[EXERCISE INSTRUCTIONS] Go through the records and report each line in which the word "computer" occurs.

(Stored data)

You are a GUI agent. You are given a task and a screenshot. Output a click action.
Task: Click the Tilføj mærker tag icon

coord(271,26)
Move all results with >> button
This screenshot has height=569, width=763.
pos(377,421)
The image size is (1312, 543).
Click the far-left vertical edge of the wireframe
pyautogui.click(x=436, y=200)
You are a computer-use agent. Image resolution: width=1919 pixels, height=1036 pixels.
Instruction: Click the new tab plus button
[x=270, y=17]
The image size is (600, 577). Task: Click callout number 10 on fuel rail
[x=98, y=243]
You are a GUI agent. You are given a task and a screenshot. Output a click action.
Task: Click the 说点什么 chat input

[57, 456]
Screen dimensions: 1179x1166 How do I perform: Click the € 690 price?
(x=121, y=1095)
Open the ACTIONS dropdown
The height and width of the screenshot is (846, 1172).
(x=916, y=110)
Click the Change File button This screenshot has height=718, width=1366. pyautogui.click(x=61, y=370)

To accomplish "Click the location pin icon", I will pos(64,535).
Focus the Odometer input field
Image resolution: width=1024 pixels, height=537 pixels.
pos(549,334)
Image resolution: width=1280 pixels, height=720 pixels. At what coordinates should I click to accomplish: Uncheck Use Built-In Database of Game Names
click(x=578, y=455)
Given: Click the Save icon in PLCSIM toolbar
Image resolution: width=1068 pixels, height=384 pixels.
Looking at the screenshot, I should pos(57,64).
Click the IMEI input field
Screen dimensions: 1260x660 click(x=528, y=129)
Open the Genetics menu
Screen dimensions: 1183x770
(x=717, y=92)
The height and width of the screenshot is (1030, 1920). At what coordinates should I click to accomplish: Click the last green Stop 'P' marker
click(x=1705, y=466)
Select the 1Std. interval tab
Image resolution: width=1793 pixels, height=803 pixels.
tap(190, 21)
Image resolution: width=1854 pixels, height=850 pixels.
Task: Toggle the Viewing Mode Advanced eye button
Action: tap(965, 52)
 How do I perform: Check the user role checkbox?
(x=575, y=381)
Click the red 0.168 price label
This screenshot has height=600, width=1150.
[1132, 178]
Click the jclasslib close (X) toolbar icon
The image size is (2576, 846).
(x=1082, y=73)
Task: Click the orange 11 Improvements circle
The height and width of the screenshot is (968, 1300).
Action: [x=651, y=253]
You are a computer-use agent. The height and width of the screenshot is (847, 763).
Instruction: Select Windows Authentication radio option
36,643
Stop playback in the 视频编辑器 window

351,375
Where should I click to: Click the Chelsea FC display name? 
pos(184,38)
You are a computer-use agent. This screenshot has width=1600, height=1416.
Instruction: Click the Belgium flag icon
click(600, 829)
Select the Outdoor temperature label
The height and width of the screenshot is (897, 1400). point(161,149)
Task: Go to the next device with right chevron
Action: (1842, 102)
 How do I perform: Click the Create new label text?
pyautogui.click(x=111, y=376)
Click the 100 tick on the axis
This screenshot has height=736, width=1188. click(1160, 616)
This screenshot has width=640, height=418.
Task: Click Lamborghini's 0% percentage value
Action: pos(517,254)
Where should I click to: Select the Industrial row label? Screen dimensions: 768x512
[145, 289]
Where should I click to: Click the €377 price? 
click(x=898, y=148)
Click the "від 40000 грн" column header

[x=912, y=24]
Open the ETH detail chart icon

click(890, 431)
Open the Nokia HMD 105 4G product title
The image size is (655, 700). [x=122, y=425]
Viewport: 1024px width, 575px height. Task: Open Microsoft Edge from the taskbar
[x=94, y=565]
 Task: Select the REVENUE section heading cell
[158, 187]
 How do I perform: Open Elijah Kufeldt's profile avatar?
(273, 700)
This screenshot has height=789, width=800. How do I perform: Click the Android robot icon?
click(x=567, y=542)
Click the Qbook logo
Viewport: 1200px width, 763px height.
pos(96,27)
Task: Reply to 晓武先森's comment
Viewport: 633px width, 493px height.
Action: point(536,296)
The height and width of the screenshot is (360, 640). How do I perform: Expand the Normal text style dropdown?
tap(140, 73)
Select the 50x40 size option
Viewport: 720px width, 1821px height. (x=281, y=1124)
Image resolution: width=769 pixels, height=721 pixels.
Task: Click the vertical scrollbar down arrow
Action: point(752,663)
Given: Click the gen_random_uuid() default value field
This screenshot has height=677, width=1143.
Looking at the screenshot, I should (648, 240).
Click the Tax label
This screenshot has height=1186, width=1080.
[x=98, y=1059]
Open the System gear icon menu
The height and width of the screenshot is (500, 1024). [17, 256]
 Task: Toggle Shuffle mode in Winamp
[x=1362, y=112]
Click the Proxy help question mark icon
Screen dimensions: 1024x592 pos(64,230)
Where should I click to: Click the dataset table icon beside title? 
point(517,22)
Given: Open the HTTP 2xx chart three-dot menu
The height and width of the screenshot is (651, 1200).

[TASK RESULT]
You are a computer-use agent. Image resolution: width=1919 pixels, height=1036 pixels.
You are a computer-use agent. The height and width of the screenshot is (847, 763).
You are a computer-use agent. This screenshot has width=1600, height=1416.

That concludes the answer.